JOB:
Quote all of the data below verbatim, line for line, with no changes.

====================

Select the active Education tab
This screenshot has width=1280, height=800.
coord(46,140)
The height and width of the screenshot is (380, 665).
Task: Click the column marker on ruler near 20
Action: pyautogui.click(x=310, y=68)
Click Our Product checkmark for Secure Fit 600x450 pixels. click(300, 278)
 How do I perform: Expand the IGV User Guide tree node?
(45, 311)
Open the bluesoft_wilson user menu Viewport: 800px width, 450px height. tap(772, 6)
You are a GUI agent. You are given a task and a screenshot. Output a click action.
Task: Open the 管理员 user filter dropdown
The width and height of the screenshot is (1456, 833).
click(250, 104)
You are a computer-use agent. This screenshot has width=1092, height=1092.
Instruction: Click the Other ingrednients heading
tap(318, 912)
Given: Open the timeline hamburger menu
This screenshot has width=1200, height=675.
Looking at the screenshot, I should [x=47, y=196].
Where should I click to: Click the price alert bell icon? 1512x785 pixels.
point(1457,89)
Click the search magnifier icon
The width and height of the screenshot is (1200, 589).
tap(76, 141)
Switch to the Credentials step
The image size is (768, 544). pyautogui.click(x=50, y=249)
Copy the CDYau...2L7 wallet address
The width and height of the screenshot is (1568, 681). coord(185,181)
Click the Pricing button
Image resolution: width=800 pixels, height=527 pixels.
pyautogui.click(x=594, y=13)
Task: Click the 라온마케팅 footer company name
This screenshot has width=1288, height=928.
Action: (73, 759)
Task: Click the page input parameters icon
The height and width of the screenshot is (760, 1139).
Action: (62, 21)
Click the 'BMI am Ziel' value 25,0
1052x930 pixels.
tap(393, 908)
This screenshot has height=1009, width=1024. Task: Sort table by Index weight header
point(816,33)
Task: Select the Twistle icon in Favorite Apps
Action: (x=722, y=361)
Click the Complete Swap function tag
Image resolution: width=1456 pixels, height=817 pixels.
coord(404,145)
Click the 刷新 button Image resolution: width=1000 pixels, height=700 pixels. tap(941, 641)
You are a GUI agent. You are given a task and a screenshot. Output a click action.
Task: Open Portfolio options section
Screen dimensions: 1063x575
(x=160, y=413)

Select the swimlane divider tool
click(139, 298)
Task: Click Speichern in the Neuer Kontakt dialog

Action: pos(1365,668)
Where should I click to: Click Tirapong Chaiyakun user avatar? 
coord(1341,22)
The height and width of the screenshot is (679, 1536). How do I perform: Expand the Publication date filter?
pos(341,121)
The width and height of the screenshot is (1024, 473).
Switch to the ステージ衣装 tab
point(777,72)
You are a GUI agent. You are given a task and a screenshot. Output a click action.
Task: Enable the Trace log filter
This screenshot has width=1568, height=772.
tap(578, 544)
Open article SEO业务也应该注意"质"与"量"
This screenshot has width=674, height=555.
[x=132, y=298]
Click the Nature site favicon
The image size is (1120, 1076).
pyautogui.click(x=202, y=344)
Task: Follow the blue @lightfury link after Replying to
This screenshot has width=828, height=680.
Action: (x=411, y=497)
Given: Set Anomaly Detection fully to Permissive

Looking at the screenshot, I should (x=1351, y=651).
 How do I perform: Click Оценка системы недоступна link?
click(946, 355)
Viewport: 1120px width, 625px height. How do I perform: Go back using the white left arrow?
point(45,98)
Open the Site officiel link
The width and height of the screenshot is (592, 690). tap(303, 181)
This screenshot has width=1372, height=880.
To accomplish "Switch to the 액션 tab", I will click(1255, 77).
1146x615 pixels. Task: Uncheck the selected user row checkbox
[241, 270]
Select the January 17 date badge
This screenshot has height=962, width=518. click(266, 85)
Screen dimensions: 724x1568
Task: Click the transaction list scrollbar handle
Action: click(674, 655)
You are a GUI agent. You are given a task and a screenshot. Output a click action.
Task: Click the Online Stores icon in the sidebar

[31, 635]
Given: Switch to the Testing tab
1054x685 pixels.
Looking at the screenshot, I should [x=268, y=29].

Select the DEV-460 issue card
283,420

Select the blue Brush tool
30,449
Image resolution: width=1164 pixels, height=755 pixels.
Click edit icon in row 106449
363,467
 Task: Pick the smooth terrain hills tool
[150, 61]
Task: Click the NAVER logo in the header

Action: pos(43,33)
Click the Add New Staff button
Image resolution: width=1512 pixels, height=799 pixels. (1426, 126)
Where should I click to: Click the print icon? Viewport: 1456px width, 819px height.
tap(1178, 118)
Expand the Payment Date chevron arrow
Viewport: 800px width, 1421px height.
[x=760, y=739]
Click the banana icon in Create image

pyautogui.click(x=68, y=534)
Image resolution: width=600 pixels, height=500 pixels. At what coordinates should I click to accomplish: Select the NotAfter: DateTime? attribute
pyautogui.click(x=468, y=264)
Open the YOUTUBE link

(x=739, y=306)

====================

CORRECT ANSWER:
Select the active Education tab
This screenshot has width=1280, height=800.
coord(46,140)
The height and width of the screenshot is (380, 665).
Task: Click the column marker on ruler near 20
Action: pyautogui.click(x=310, y=68)
Click Our Product checkmark for Secure Fit 600x450 pixels. click(300, 278)
 How do I perform: Expand the IGV User Guide tree node?
(45, 311)
Open the bluesoft_wilson user menu Viewport: 800px width, 450px height. tap(772, 6)
You are a GUI agent. You are given a task and a screenshot. Output a click action.
Task: Open the 管理员 user filter dropdown
The width and height of the screenshot is (1456, 833).
click(250, 104)
You are a computer-use agent. This screenshot has width=1092, height=1092.
Instruction: Click the Other ingrednients heading
tap(318, 912)
Given: Open the timeline hamburger menu
This screenshot has width=1200, height=675.
Looking at the screenshot, I should [x=47, y=196].
Where should I click to: Click the price alert bell icon? 1512x785 pixels.
point(1457,89)
Click the search magnifier icon
The width and height of the screenshot is (1200, 589).
tap(76, 141)
Switch to the Credentials step
The image size is (768, 544). pyautogui.click(x=50, y=249)
Copy the CDYau...2L7 wallet address
The width and height of the screenshot is (1568, 681). coord(185,181)
Click the Pricing button
Image resolution: width=800 pixels, height=527 pixels.
pyautogui.click(x=594, y=13)
Task: Click the 라온마케팅 footer company name
This screenshot has width=1288, height=928.
Action: (73, 759)
Task: Click the page input parameters icon
The height and width of the screenshot is (760, 1139).
Action: (62, 21)
Click the 'BMI am Ziel' value 25,0
1052x930 pixels.
tap(393, 908)
This screenshot has height=1009, width=1024. Task: Sort table by Index weight header
point(816,33)
Task: Select the Twistle icon in Favorite Apps
Action: (x=722, y=361)
Click the Complete Swap function tag
Image resolution: width=1456 pixels, height=817 pixels.
coord(404,145)
Click the 刷新 button Image resolution: width=1000 pixels, height=700 pixels. tap(941, 641)
You are a GUI agent. You are given a task and a screenshot. Output a click action.
Task: Open Portfolio options section
Screen dimensions: 1063x575
(x=160, y=413)

Select the swimlane divider tool
click(139, 298)
Task: Click Speichern in the Neuer Kontakt dialog

Action: pos(1365,668)
Where should I click to: Click Tirapong Chaiyakun user avatar? 
coord(1341,22)
The height and width of the screenshot is (679, 1536). How do I perform: Expand the Publication date filter?
pos(341,121)
The width and height of the screenshot is (1024, 473).
Switch to the ステージ衣装 tab
point(777,72)
You are a GUI agent. You are given a task and a screenshot. Output a click action.
Task: Enable the Trace log filter
This screenshot has width=1568, height=772.
tap(578, 544)
Open article SEO业务也应该注意"质"与"量"
This screenshot has width=674, height=555.
[x=132, y=298]
Click the Nature site favicon
The image size is (1120, 1076).
pyautogui.click(x=202, y=344)
Task: Follow the blue @lightfury link after Replying to
This screenshot has width=828, height=680.
Action: (x=411, y=497)
Given: Set Anomaly Detection fully to Permissive

Looking at the screenshot, I should (x=1351, y=651).
 How do I perform: Click Оценка системы недоступна link?
click(946, 355)
Viewport: 1120px width, 625px height. How do I perform: Go back using the white left arrow?
point(45,98)
Open the Site officiel link
The width and height of the screenshot is (592, 690). tap(303, 181)
This screenshot has width=1372, height=880.
To accomplish "Switch to the 액션 tab", I will click(1255, 77).
1146x615 pixels. Task: Uncheck the selected user row checkbox
[241, 270]
Select the January 17 date badge
This screenshot has height=962, width=518. click(266, 85)
Screen dimensions: 724x1568
Task: Click the transaction list scrollbar handle
Action: click(674, 655)
You are a GUI agent. You are given a task and a screenshot. Output a click action.
Task: Click the Online Stores icon in the sidebar

[31, 635]
Given: Switch to the Testing tab
1054x685 pixels.
Looking at the screenshot, I should [x=268, y=29].

Select the DEV-460 issue card
283,420

Select the blue Brush tool
30,449
Image resolution: width=1164 pixels, height=755 pixels.
Click edit icon in row 106449
363,467
 Task: Pick the smooth terrain hills tool
[150, 61]
Task: Click the NAVER logo in the header

Action: pos(43,33)
Click the Add New Staff button
Image resolution: width=1512 pixels, height=799 pixels. (1426, 126)
Where should I click to: Click the print icon? Viewport: 1456px width, 819px height.
tap(1178, 118)
Expand the Payment Date chevron arrow
Viewport: 800px width, 1421px height.
[x=760, y=739]
Click the banana icon in Create image

pyautogui.click(x=68, y=534)
Image resolution: width=600 pixels, height=500 pixels. At what coordinates should I click to accomplish: Select the NotAfter: DateTime? attribute
pyautogui.click(x=468, y=264)
Open the YOUTUBE link

(x=739, y=306)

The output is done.